L’ultimo grande romanzo burlesco è Le Roman bourgeois (1666) di Antoine Furetière, un altro esempio di antiromanzo che ricorre alla parodia di quello eroico-galante. Furetière opera in maniera diversa: è completamente distruttivo nei confronti delle strutture narrative tradizionali, stravolgendo la forma stessa del romanzo. L’opera è costituita da due libri in apparenza sconnessi: il primo è una storia intricata di amori non corrisposti; il secondo sovrappone storielle che non hanno nulla in comune. È un romanzo differente, disomogeneo, che contiene tante storie legate da un filo logico a cui è difficile risalire. Purtroppo, l’opera non ebbe successo. Con Furetière si parla di “estetica del disordine”, che si opponeva alla normativa classicista, innovativa ma troppo precoce per l’epoca. Un altro elemento negativo fu l’oggetto della satira: la borghesia. Il pubblico borghese si sentì offeso dall’analisi satirica dei costumi parigini fatta dall’autore, decretando l’insuccesso dell’opera.

L’eredità del romanzo burlesco

Nonostante l’insuccesso finale di Furetière, il romanzo burlesco lasciò un segno importante. Il suo realismo, la sua attenzione per le classi sociali emergenti e la sua critica alle convenzioni letterarie aprirono la strada a forme narrative più moderne e complesse, influenzando la tradizione del romanzo satirico e realistico del Settecento, da Voltaire a Diderot.

Dove consultare i testi originali

Per studiosi e appassionati che desiderano accedere alle edizioni originali di queste opere, la principale istituzione di riferimento in Francia è la Biblioteca nazionale.

Un consiglio per la ricerca: la Bibliothèque nationale de France (BnF)

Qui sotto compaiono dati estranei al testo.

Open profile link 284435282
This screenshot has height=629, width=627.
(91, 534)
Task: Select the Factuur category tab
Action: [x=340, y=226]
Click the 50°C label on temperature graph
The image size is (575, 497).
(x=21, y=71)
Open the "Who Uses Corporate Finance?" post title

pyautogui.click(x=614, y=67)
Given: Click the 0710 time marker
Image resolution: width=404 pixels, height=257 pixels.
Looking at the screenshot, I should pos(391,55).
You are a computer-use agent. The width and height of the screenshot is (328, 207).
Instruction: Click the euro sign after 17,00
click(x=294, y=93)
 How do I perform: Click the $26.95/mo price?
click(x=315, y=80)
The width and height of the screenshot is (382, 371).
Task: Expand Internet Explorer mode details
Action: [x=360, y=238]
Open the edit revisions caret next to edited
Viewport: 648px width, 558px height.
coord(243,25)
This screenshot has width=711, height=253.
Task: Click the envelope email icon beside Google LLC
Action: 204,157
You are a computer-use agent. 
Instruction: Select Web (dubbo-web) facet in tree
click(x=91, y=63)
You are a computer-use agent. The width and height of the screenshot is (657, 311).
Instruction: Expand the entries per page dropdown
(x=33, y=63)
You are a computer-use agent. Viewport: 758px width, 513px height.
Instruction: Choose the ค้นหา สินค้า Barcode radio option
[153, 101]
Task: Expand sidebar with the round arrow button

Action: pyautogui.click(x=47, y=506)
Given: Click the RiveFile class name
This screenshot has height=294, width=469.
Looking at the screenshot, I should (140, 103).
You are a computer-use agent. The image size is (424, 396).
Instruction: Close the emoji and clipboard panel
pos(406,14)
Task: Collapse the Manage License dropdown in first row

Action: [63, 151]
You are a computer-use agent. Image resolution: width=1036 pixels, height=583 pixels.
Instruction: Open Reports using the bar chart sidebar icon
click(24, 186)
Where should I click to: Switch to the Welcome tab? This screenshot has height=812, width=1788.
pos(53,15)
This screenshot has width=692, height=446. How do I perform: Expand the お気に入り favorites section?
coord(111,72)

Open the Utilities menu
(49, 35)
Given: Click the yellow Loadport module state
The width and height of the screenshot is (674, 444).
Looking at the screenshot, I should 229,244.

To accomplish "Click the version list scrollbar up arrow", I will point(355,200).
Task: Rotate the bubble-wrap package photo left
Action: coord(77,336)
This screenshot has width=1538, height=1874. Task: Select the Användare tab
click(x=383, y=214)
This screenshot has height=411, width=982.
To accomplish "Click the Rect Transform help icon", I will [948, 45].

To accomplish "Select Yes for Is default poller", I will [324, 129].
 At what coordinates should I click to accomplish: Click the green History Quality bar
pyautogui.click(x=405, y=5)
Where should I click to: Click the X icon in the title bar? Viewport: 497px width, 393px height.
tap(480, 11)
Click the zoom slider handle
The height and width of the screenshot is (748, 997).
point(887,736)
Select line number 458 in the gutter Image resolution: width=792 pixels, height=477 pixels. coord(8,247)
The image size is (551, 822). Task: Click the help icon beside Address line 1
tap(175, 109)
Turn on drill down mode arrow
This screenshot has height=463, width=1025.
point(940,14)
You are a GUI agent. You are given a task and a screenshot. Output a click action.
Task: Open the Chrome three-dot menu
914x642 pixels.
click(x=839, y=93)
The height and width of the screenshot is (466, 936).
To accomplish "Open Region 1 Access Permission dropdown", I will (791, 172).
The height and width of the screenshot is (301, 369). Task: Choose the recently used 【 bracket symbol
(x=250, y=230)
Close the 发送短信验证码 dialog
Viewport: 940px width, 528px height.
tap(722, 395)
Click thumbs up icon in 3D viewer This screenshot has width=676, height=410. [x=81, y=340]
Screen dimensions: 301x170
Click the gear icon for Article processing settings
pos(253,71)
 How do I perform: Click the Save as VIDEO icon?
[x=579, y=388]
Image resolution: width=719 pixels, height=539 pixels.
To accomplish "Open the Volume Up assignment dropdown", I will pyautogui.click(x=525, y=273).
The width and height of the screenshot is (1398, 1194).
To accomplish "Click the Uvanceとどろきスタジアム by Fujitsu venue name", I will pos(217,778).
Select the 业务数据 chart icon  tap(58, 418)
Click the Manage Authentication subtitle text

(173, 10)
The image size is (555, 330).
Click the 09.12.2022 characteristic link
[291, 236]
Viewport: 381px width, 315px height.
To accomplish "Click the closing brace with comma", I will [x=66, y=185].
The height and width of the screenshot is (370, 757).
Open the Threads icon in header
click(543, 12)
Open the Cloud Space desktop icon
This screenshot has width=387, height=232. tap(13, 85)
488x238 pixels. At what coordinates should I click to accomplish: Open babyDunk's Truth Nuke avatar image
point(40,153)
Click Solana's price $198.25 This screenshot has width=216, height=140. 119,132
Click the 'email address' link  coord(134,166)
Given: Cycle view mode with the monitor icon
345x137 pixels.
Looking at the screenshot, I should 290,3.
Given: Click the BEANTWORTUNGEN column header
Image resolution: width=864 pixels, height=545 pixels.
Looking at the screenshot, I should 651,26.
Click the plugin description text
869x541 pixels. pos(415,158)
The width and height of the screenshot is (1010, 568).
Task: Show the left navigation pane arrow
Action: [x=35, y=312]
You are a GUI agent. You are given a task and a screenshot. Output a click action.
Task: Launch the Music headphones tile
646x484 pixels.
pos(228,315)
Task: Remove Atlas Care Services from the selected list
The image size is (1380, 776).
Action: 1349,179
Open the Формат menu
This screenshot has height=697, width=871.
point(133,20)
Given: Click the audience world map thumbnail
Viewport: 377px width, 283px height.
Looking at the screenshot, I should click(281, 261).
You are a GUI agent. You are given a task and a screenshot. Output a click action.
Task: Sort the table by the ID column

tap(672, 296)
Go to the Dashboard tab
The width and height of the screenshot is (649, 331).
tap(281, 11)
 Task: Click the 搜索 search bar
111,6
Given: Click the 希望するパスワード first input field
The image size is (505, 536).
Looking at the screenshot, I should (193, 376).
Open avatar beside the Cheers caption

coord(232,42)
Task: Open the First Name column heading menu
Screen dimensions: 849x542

  • Istituzione: Bibliothèque nationale de France
  • Indirizzo: Quai François Mauriac, 75706 Paris Cedex 13, Francia
  • Consiglio pratico: Molte delle opere del XVII secolo sono state digitalizzate e sono liberamente accessibili online attraverso la biblioteca digitale della BnF, Gallica. È uno strumento di ricerca straordinario per consultare gratuitamente le edizioni d’epoca direttamente da casa.